ASSIGNMENT | Which of the lines in the data below contain the string "accomplish"? Copy each of them.

START DATASET

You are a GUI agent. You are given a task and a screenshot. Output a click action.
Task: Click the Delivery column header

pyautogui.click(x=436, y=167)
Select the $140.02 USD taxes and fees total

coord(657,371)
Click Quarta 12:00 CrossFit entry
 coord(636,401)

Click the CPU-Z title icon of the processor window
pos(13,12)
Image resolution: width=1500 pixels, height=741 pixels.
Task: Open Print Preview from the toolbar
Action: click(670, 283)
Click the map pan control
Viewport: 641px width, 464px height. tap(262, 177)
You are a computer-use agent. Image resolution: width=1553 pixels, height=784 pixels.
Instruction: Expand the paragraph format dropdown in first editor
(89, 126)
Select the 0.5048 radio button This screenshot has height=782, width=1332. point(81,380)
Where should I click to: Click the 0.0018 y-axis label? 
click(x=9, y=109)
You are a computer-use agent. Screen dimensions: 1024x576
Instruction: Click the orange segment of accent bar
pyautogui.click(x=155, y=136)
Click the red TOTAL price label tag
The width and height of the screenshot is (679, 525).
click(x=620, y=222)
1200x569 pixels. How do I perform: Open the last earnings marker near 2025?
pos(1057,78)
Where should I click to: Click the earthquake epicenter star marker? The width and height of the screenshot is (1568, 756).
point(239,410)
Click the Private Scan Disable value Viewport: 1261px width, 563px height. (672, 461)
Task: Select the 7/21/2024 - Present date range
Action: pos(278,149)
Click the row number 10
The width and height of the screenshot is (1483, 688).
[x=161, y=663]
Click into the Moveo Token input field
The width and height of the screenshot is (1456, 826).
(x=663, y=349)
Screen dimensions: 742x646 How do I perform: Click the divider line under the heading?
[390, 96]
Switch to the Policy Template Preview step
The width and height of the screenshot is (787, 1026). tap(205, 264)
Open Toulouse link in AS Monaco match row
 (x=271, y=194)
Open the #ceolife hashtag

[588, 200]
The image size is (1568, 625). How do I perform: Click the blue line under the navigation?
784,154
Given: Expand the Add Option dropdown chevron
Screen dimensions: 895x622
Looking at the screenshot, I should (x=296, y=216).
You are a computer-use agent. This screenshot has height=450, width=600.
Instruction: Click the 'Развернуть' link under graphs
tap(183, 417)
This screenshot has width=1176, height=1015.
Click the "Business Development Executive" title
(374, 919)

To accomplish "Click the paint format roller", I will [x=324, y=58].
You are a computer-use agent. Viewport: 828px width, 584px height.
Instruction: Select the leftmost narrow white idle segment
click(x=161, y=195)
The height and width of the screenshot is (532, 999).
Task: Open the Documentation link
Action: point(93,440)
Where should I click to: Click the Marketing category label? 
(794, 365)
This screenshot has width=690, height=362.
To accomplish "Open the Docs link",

END DATASET

YOUR RESPONSE |
To accomplish "Click the paint format roller", I will [x=324, y=58].
To accomplish "Open the Docs link",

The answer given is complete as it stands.